Unsafe Port / Berth Charterers' liability for damage to vessels Charterers' liability for oil pollution English law - implied safe berth warranties English law - In search of a safe heaven Two divergent branches grow from a common law root - judicial interpretation of unsafe berth/port clauses in US and English law
Example of C/P Conflicts
Charter party Bank One Louisiana v. M/V Mr Dean Fifth Circuit Court of Appeals June 10, 2002 Maritime Liens/Charter Parties: A maritime lien for breach of a charter attaches when the owner places the vessel at the charterer's disposal and remains inchoate until perfected by a breach or discharged by the undisturbed end of the charter. Thus the charterer's maritime lien for breach of the charter had priority over the bank's preferred ship mortgage since the vessel was placed at the charterer's disposal before the mortgage was recorded, although the owner's breach of the charter occurred after the mortgage was recorded.
Choice of Law Calhoun v. Yamaha Motor Co. Third Circuit Court of Appeals June 23, 2000 Admiralty Jurisdiction: the court had admiralty jurisdiction over a collision between a jet ski and an anchored vessel in Puerto Rican territorial waters, thus federal choice of law principles apply; Choice of Law: application of those principles results in the choice of Pennsylvania law to determine compensatory damages and Puerto Rican law to determine punitive damages; federal maritime law principles, however, apply in determining the liability of the defendant in this admiralty action for the death of a non-seaman brought pursuant to a state wrongful death/survival statute.
General Average Folger Coffee Co. v. Olivebank Fifth Circuit Court of Appeals February 3, 2000 General Average: the vessel was seaworthy under COGSA at the commencement of the voyage, thus cargo interests had no defense to vessel's general average claim; Seaworthiness: open skylight and vent covers allowing entry of sea water that caused the emergency electrical system to fail constituted an error in management of the ship, not unseaworthiness.

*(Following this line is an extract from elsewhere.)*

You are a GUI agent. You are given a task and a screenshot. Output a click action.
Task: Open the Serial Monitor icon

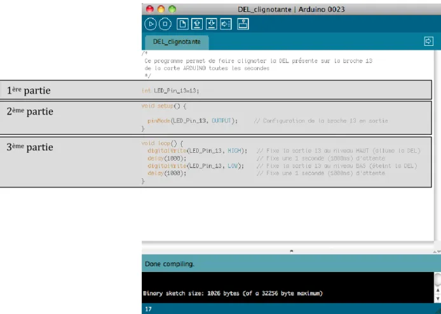(x=243, y=24)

Collisions/Casualties Grosse Ile Bridge Co. v. American Steamship Sixth Circuit Court of Appeals September 9, 2002 Collisions/Casualties: On September 6, 1992, the M/V H. Lee White, a 700 -foot cargo vessel carrying 67 million pounds of iron ore, struck the Grosse Ile Toll Bridge, a pivot-swinging drawbridge on the Trenton Channel of the Detroit River. The district court properly found that the bridge was at fault for not timely swinging the bridge open. The district court erred, however, in absolving the vessel from any fault. Once the captain of the vessel decided to stop short of the bridge by reversing engines, it was unreasonable to delay dropping the port-bow anchor which could have stopped the vessel short of the bridge.